My Book Club chose Love Towles’ new Rules of Civility to discuss this month. There is so much demand for the book in the library that I was only able to get the Audio version. This was a new experience for me and allowed me to see the mastery of beautiful prose that Love Towles possesses as a novel read.

Reminiscent of The Great Gatsby as a novel set in the Jazz Age New York City in 1938, Rules of Civility has already been contracted as a film in it will be next. The story is about Katey Kontent (second syllable accent) who moves to New York at the age of 25 to join the secretarial pool of a law firm. Katey’s charm, looks and personality quickly propel her into the upper echelon of New York society and business, as she takes a job as a personal assistant to the editor of Conde Nast Magazine.

Ahead of this success, Katey and her house-boarding roommate, Eva Ross, head for Greenwich-village on the block. New Year’s Eve is to be had with three dollars. Eve laughs with the man at the next table who joins the girls for the rest of the evening. Tinker Grey, elegantly dressed, is a chance encounter that changes the lives of two girls who are her best friends. .

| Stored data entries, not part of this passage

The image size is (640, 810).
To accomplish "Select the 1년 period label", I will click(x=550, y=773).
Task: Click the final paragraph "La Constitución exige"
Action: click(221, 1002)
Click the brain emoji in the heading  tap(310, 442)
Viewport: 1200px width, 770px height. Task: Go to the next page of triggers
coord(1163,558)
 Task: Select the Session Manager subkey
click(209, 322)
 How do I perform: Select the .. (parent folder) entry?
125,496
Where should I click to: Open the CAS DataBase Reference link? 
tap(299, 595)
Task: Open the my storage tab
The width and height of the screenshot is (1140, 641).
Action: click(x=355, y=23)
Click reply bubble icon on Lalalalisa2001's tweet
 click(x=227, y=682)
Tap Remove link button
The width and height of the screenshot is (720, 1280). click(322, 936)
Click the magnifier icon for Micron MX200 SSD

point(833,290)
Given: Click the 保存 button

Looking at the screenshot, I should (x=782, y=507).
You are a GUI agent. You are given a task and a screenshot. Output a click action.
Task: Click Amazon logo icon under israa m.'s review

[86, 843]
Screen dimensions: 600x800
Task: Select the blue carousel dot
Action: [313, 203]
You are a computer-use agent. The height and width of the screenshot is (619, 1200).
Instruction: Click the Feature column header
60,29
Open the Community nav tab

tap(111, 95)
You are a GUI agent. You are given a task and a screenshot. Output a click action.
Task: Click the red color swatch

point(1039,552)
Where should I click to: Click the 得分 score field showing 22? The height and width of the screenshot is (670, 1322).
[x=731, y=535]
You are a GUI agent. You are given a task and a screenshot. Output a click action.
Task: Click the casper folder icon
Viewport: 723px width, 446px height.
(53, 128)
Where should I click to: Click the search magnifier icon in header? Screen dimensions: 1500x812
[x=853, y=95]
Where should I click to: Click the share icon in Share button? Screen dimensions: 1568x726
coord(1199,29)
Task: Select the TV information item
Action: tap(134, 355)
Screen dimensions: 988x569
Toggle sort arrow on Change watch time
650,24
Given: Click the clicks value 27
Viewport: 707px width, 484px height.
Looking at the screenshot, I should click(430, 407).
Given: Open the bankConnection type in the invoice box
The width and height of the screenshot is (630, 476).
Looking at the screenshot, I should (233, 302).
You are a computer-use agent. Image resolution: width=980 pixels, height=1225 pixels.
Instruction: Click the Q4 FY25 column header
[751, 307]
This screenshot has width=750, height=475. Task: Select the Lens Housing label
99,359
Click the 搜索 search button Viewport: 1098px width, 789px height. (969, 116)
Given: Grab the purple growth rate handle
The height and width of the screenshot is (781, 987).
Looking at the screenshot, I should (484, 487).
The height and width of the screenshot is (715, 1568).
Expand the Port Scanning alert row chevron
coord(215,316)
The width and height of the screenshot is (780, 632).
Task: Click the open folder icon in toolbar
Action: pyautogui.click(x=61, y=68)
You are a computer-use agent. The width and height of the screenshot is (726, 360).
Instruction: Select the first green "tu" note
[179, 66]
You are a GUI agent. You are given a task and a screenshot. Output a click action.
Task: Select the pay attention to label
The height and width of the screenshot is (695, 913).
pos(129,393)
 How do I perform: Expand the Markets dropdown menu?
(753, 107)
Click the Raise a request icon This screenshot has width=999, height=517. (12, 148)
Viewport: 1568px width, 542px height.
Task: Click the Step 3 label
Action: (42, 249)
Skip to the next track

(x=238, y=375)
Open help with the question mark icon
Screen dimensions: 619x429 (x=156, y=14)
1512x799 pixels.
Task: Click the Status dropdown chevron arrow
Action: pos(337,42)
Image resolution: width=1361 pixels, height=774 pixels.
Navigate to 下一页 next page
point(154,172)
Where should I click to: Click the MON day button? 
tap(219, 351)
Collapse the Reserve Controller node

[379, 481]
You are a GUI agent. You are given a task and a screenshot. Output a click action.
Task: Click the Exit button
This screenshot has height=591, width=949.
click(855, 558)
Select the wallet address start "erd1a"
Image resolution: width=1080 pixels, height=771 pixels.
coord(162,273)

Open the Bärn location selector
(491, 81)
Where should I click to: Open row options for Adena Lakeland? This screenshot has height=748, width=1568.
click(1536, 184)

Both Katey and Eva are attracted to Tinker. Once again, three car accidents are involved with Tinker as the driver and Eve in the passenger seat. Katey in the back seat was not injured and neither was Tinker. Eva, whose face was raised, required a long period of recovery from many injuries. He invited Eve Tinker to stay in his house this time. They became a couple and traveled to Europe together.

Although Katey had fallen hard for Tinker and must have believed that he had feelings for her, she had to look elsewhere for social activities and managed to have many male friends accompanying her. It was also during this time that she moved up the professional ladder to Conde Nast.

Most of this story is told in flashback, with the opening scene taking place nearly thirty years later in 1966, as Katey and her husband visited the art presented in New York. Here the reader is not told who Katey’s husband is and is left to wonder which of her suitors she won. The story then becomes Katey’s memories of her younger days when she first moved to New York. The memory of one year is embraced, New Years Eve 1937 until the end of 1938. The story allows the reader to see the sights and sounds of New York at that legendary time.

Why a novel entitled Rules of Civility? George Washington, in his youth composed a treatise on honorable behavior for a young man willing to be accepted. society Tinker Gray owned a copy of this guide called The Rules of Civility and it seems his bible is ahead of the world.

The reader may be surprised to discover that Tinker is not himself. The story can tell more about Tinker’s influence on others than Katey’s attempt to rise in the professional world in the New York City of that time. a>.

I’m looking forward to seeing what I can do with this story in the film industry. There are so many nuances, hidden meanings, and lessons to be learned. It should be hoped that the transition will contain all new attempts to express.